### Problem
Scan the records for "field". Report each line that includes it.

### Recorded information
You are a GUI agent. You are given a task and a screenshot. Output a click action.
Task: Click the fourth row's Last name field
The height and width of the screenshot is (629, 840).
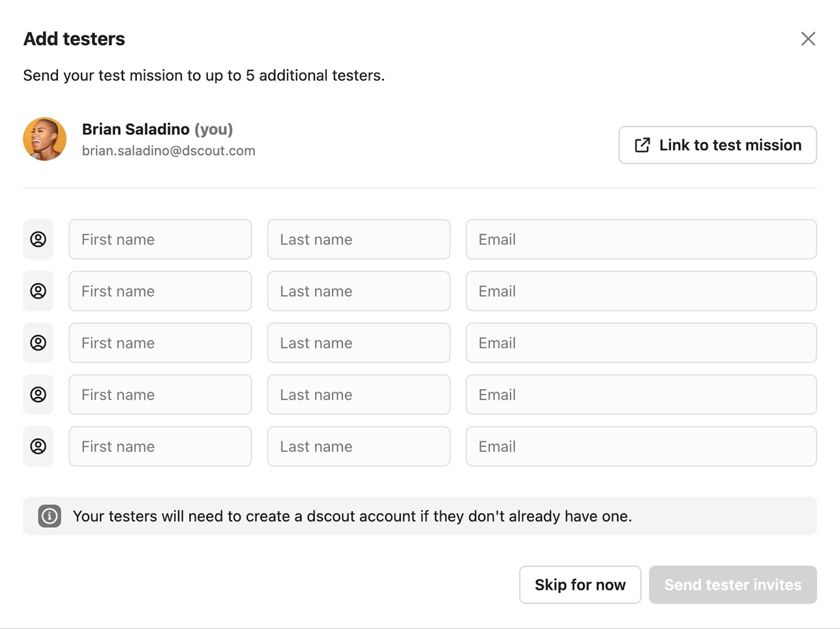pos(359,395)
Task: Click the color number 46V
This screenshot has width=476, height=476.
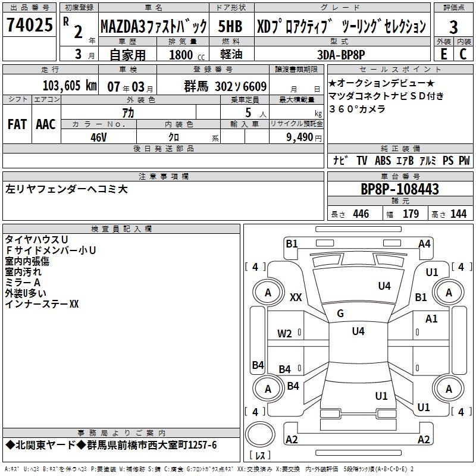Action: click(99, 137)
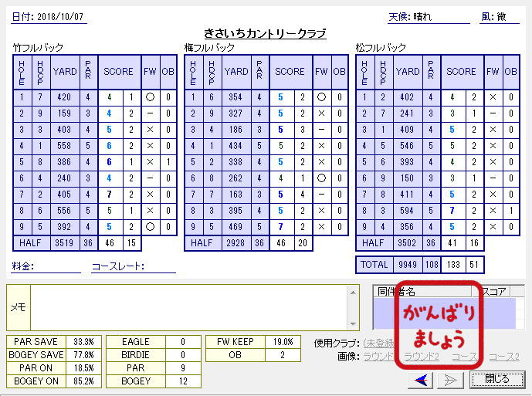Click the TOTAL score cell showing 133
This screenshot has height=396, width=532.
454,265
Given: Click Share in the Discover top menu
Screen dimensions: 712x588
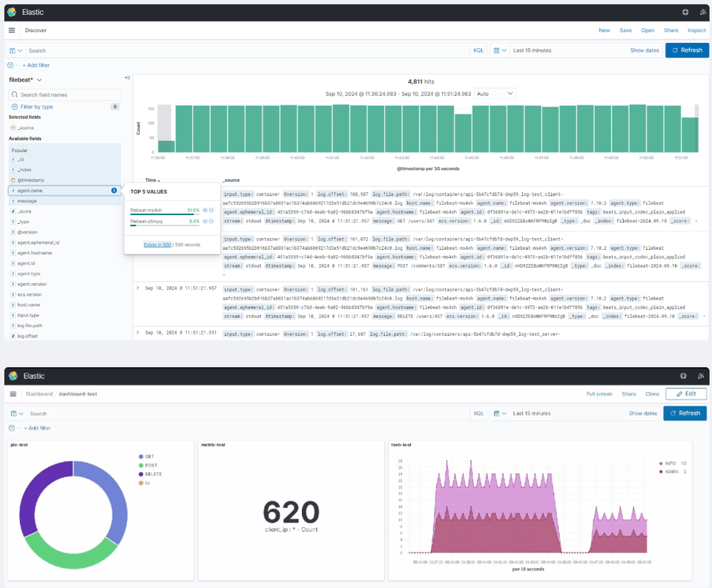Looking at the screenshot, I should pos(670,30).
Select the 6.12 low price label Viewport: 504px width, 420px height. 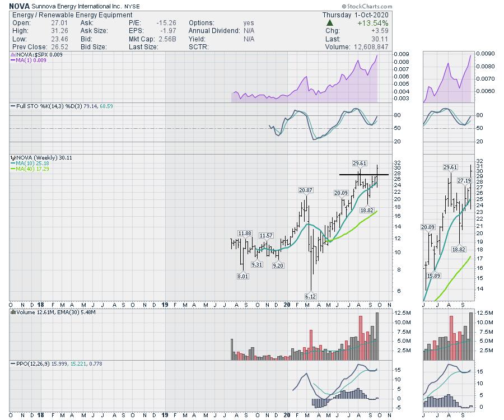tap(309, 296)

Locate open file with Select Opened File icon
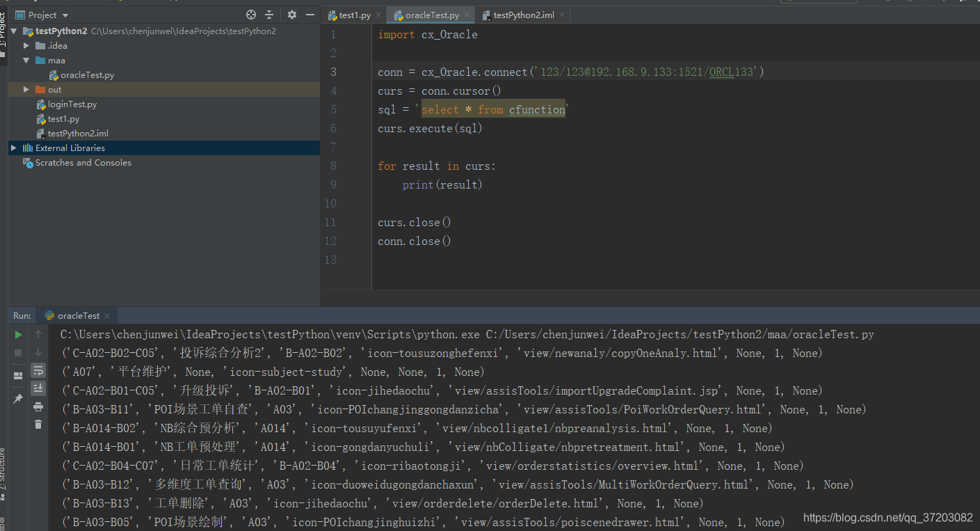click(x=250, y=14)
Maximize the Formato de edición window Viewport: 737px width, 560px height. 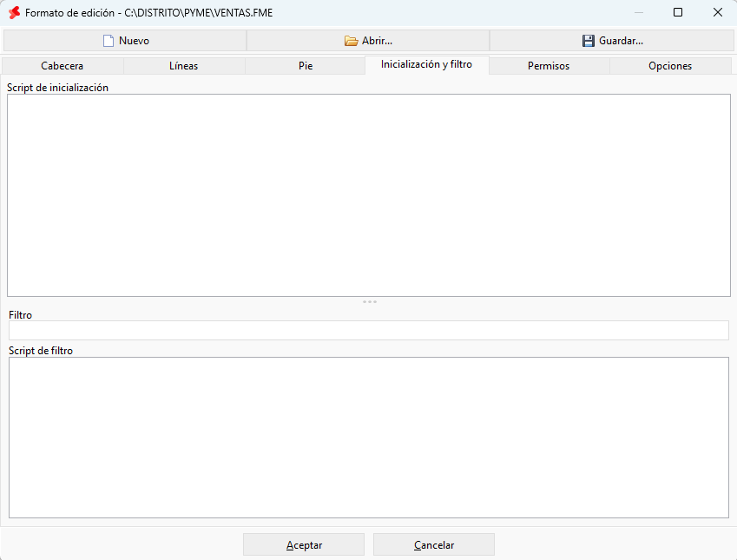(x=678, y=13)
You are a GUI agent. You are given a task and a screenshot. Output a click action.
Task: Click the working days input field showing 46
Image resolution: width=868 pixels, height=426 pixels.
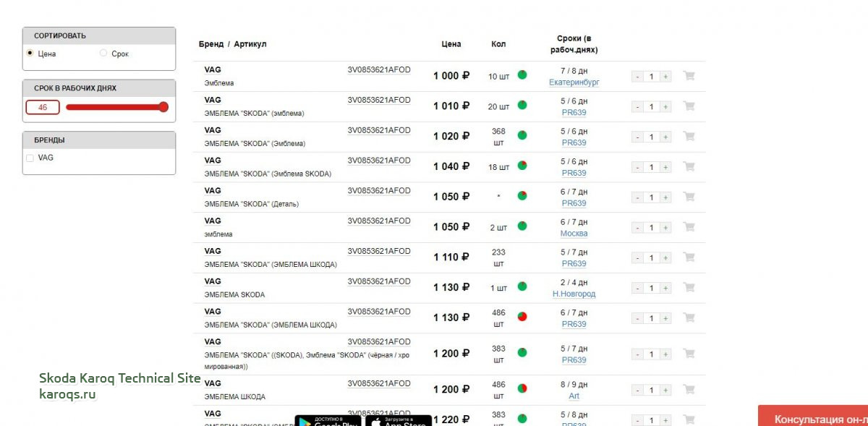[x=43, y=107]
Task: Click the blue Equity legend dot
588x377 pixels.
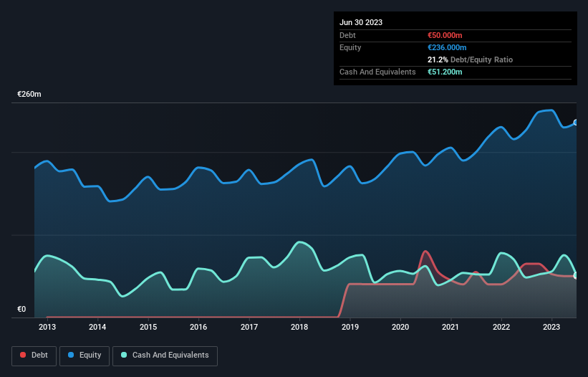Action: 72,355
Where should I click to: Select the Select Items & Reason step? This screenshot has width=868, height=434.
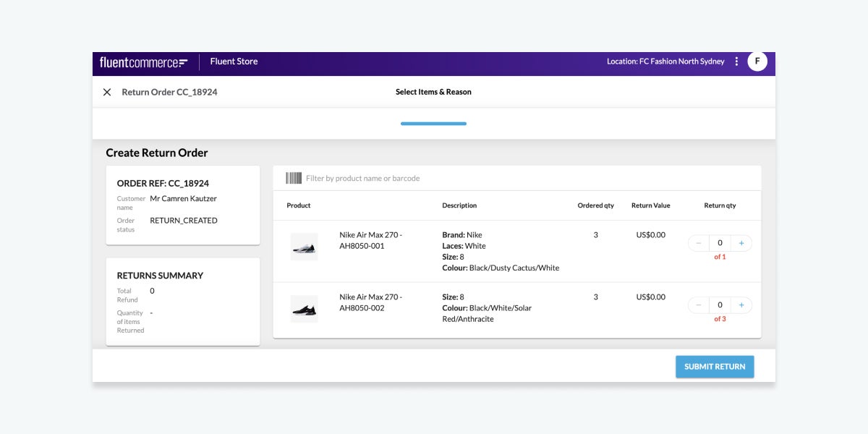point(433,92)

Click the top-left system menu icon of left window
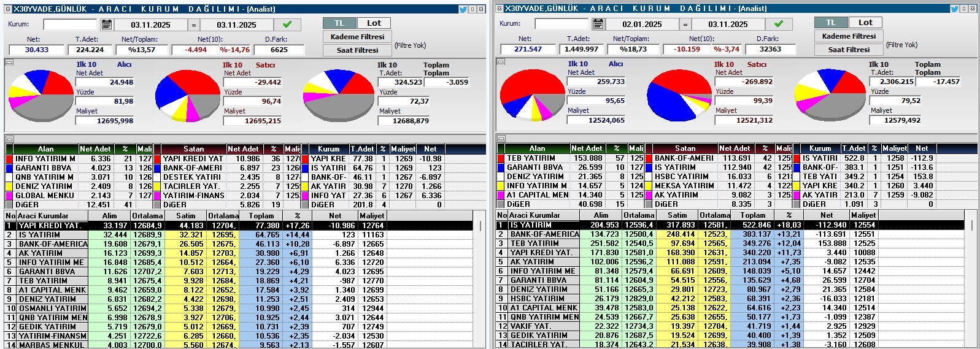pos(8,9)
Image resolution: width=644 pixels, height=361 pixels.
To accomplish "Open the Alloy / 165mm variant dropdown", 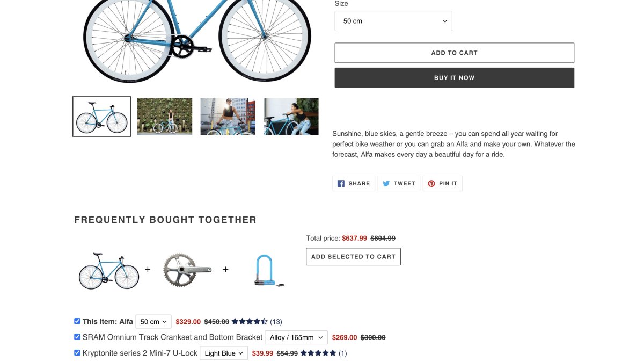I will (296, 337).
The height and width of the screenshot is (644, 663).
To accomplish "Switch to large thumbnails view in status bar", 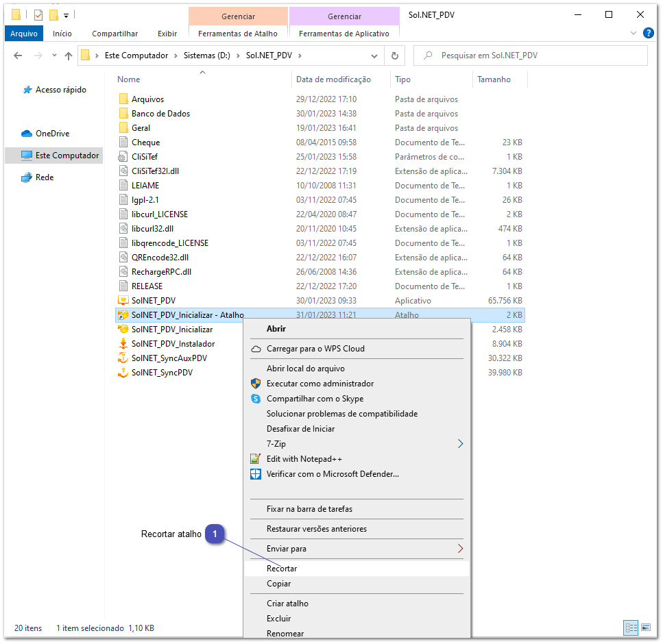I will point(645,628).
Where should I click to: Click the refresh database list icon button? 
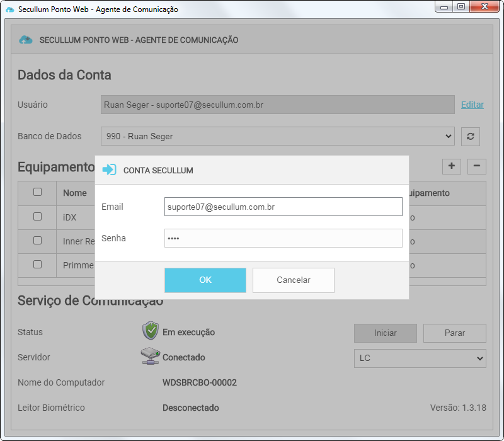pyautogui.click(x=470, y=136)
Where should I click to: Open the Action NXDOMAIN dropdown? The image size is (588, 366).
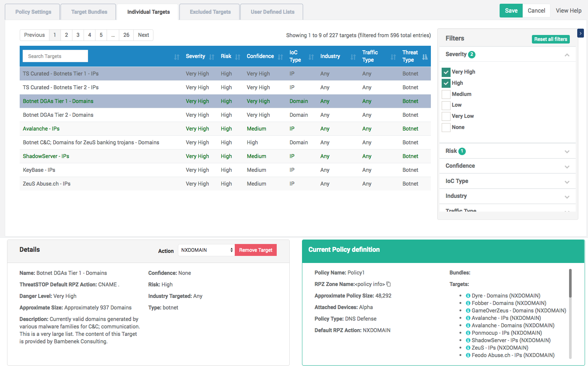[207, 250]
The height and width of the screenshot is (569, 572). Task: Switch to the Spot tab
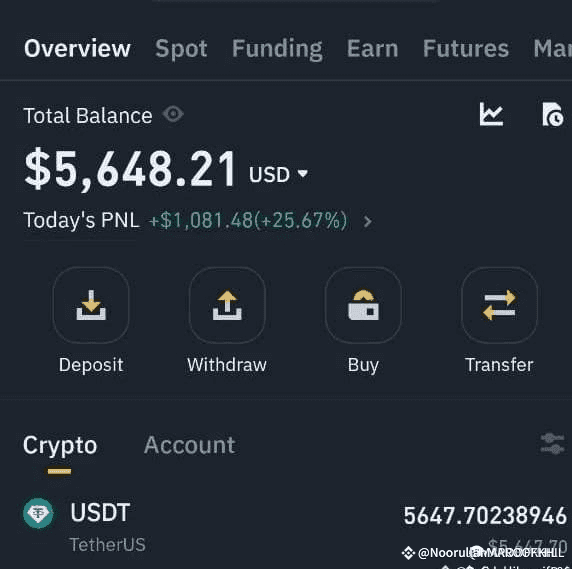pyautogui.click(x=181, y=49)
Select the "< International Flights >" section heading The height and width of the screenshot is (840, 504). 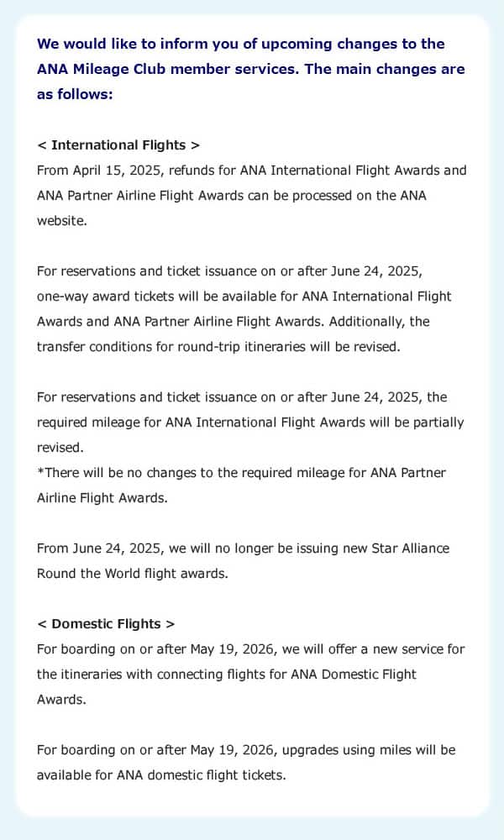[118, 144]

### Reply
Task: Click the fourth row's Last name field
Task: Click the working days input field showing 46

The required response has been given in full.